Overview
In most Angular apps, HTTP Interceptors are used to append tokens (like JWT) to every API call for authentication. This works fine until the token expires, and things can break silently.
Real Issue Faced
In one of our projects, once the user's token expired, the API started returning 401 (Unauthorized) responses. But the app was not showing any error to the user. So, the users kept clicking around, thinking everything was working when in fact, nothing was really saving.
Why the Problem Happened?
The interceptor for adding tokens to headers was there, but error responses were not handled. So, when the token expired, the API rejected the request, and the user wasn't redirected to the login page or shown a message.
Solution
We updated the interceptor to handle 401 errors globally. If a 401 response is detected, we automatically log the user out and redirect them to the login page.
intercept(req: HttpRequest<any>, next: HttpHandler): Observable<HttpEvent<any>> {
const token = this.authService.getToken();
const cloned = req.clone({
setHeaders: {
Authorization: `Bearer ${token}`
}
});
return next.handle(cloned).pipe(
catchError(err => {
if (err.status === 401) {
this.authService.logout(); // Clear token
this.router.navigate(['/login']); // Redirect to login
}
return throwError(() => err);
})
);
}
To avoid redirecting multiple times when several 401s occur at once, we added a flag to ensure that the logout happens only once.

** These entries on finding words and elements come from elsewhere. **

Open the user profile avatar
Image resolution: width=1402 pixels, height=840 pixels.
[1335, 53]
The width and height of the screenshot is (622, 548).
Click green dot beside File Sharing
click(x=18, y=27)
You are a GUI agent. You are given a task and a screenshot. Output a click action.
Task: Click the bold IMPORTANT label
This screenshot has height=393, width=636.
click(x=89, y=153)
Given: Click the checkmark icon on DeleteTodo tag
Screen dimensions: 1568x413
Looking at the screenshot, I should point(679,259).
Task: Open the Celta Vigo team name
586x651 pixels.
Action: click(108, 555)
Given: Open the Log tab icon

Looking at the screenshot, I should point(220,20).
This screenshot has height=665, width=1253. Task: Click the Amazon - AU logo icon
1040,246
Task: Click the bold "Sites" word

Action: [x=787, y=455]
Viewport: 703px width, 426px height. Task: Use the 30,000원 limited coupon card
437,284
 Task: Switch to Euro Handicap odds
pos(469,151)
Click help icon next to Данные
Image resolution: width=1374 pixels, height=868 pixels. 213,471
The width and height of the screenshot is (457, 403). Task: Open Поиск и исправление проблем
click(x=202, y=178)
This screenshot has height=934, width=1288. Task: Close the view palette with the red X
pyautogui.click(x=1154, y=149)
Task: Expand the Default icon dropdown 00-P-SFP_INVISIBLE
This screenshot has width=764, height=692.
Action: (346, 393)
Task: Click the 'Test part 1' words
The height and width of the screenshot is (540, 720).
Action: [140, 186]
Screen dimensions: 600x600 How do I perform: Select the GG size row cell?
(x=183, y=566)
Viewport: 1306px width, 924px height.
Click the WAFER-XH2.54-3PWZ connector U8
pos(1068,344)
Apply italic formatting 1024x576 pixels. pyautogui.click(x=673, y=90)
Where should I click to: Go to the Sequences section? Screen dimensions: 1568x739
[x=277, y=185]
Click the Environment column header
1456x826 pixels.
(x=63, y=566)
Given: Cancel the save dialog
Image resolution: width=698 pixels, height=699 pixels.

if (!this.authService.logoutInProgress) {
this.authService.logoutInProgress = true;
this.authService.logout();
this.router.navigate(['/login']);
}
Conclusion
HTTP Interceptors in Angular are powerful, not just for attaching tokens but also for handling common error cases. Handling 401 errors in one place saves a lot of repetitive code and gives users a clear experience when their session expires.